PROBLEM REQUIREMENTS
Below are records with pictures in them. Output exactly the lines from the one with "Task: Check the checkbox next to moz.com" through the one with "Given: Click the Javaslat label", both included, and leave every picture out; give only those lines.

PROVIDED INFORMATION START

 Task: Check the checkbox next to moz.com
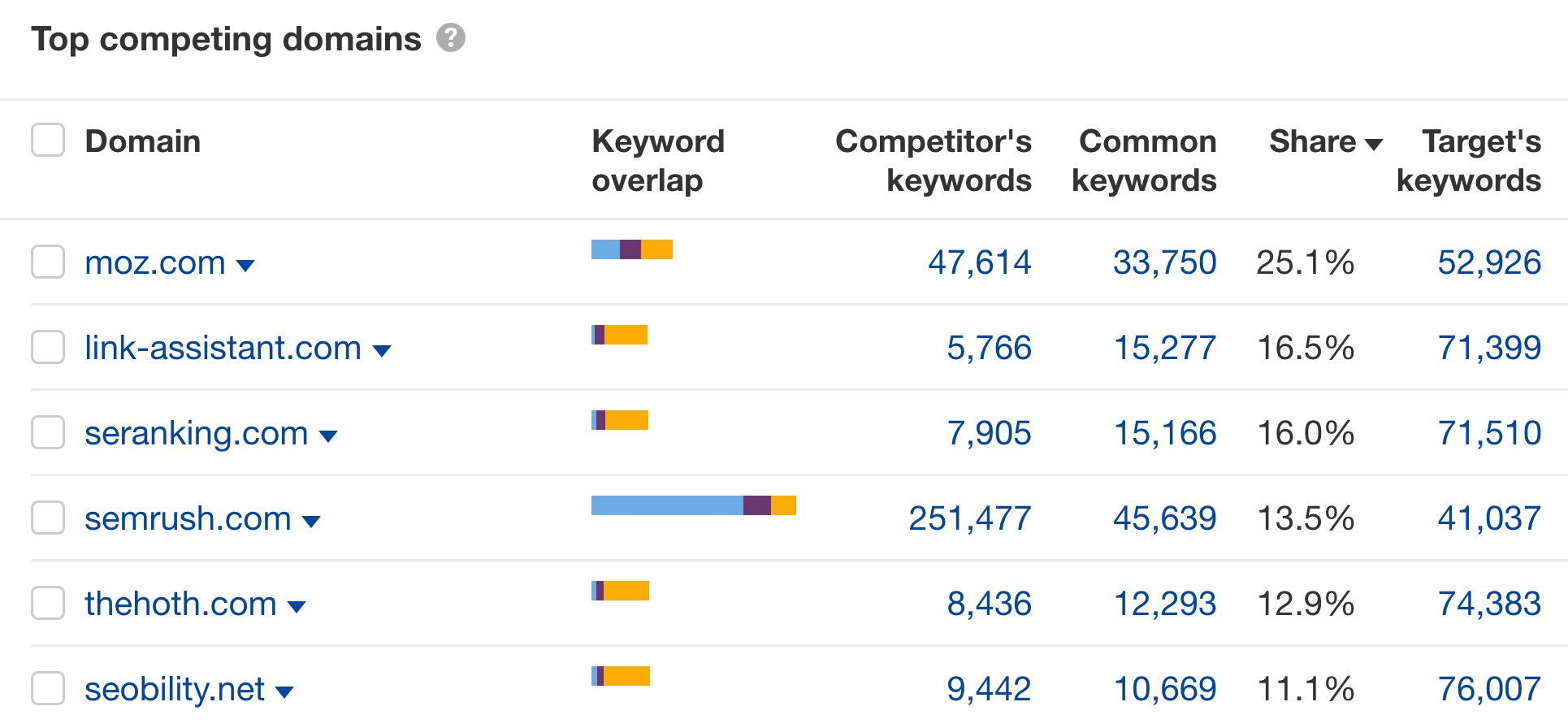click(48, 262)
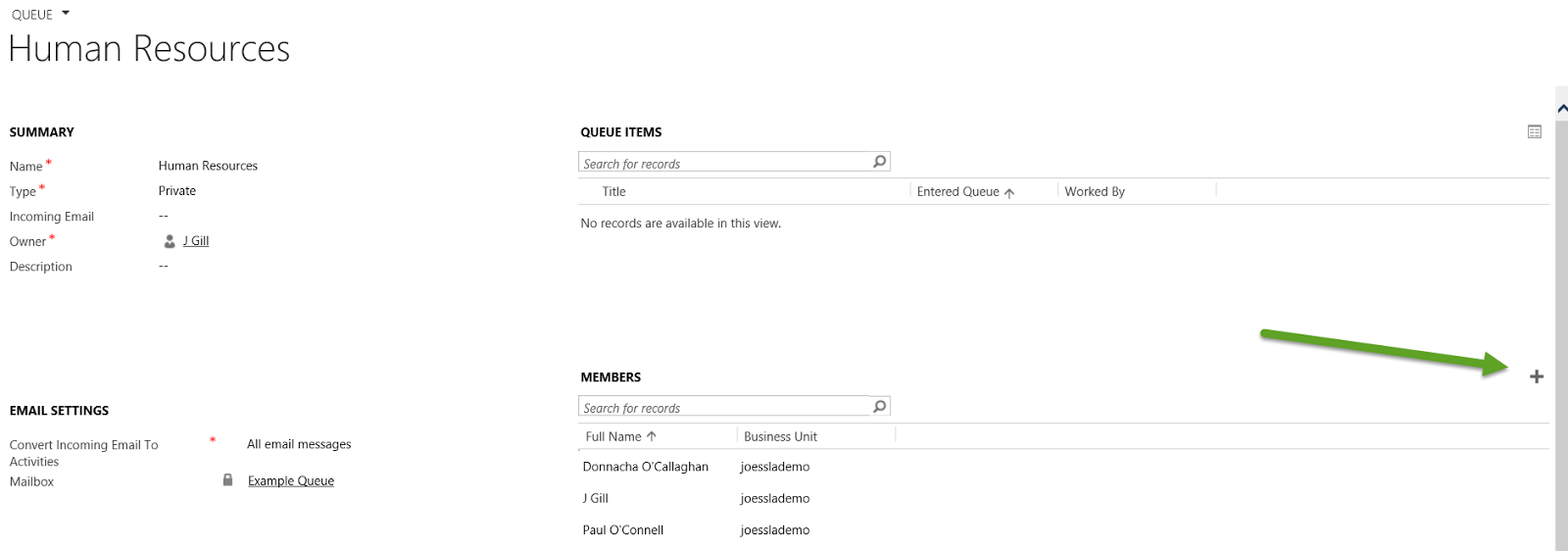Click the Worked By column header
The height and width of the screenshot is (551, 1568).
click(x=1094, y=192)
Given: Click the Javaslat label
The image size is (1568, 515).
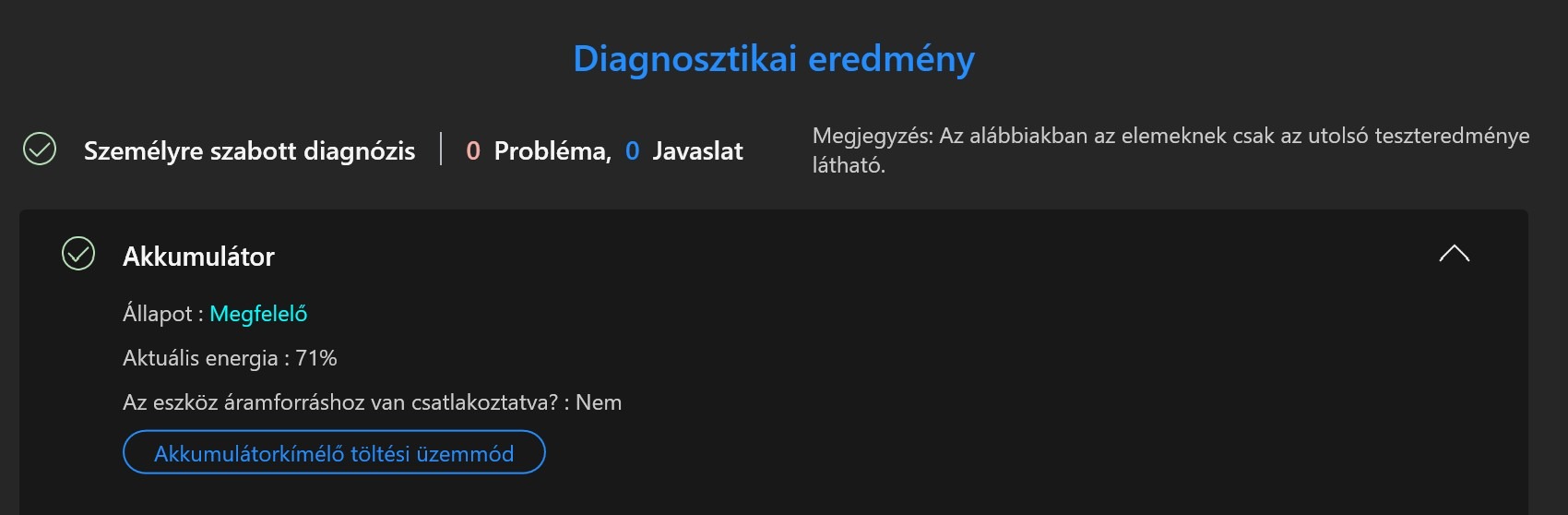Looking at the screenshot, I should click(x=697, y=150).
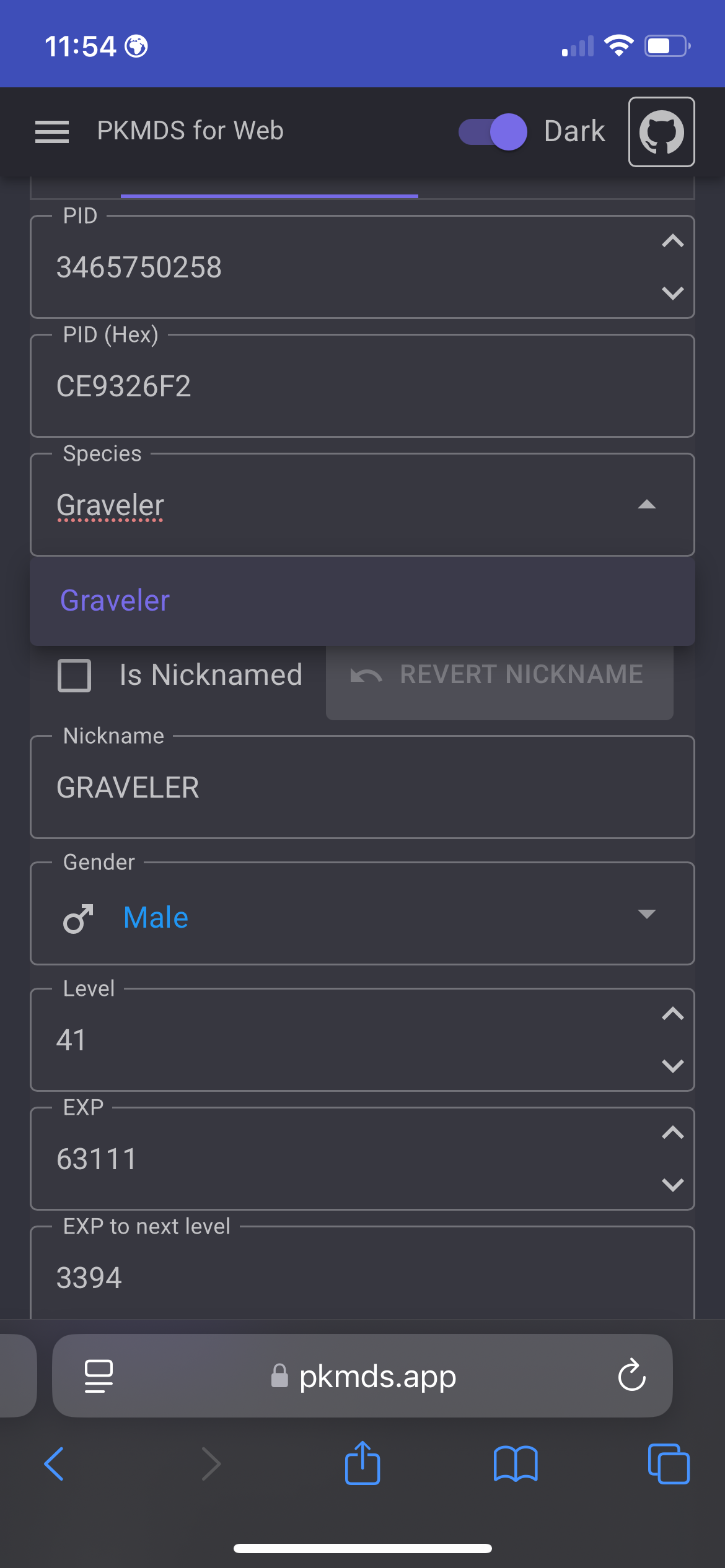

PROVIDED INFORMATION END
PROVIDED INFORMATION START

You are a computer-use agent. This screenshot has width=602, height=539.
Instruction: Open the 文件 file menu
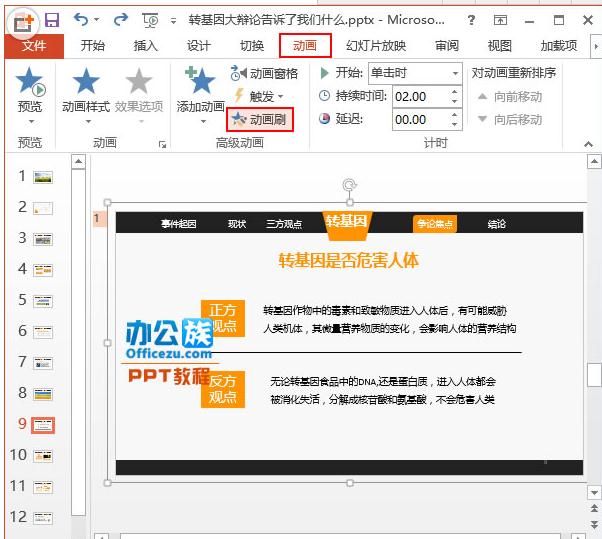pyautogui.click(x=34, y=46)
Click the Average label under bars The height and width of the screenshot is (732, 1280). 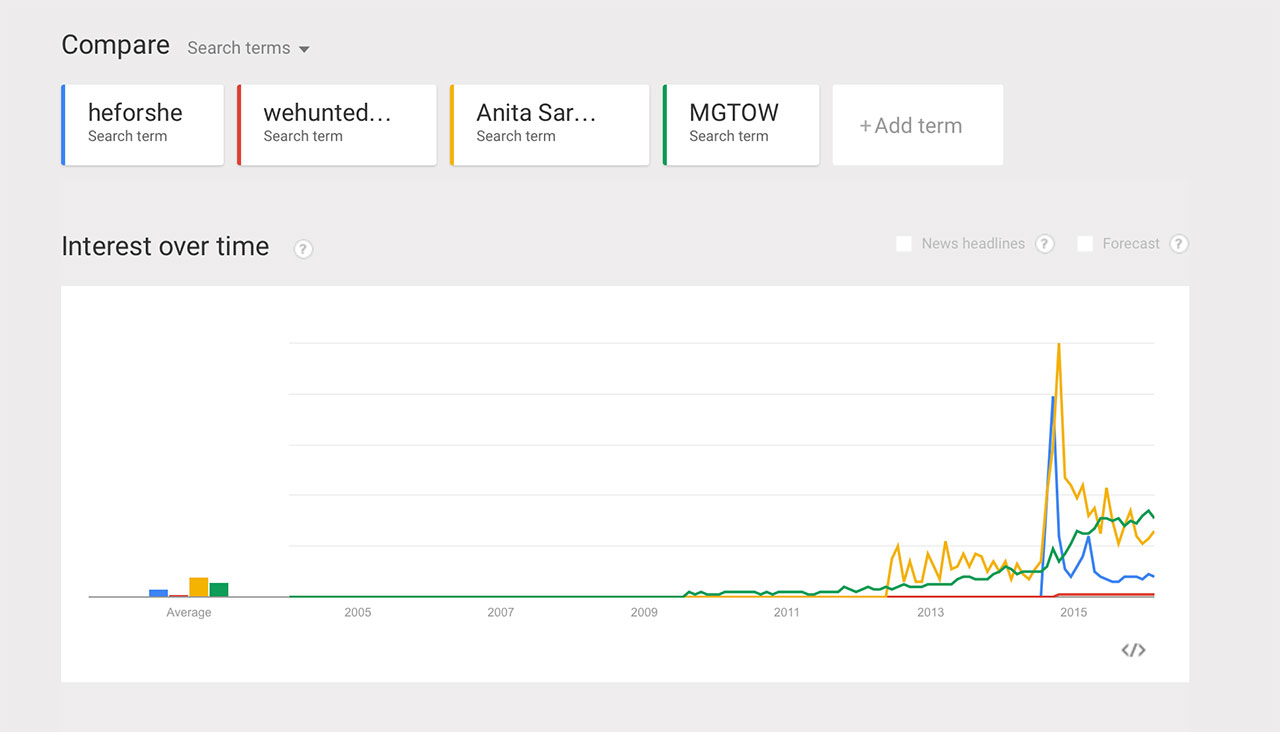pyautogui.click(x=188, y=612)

PROVIDED INFORMATION END

SOLUTION TO THE EXERCISE
 Task: Check the checkbox next to moz.com
click(48, 262)
Click the Worked By column header
The height and width of the screenshot is (551, 1568).
click(x=1094, y=192)
Given: Click the Javaslat label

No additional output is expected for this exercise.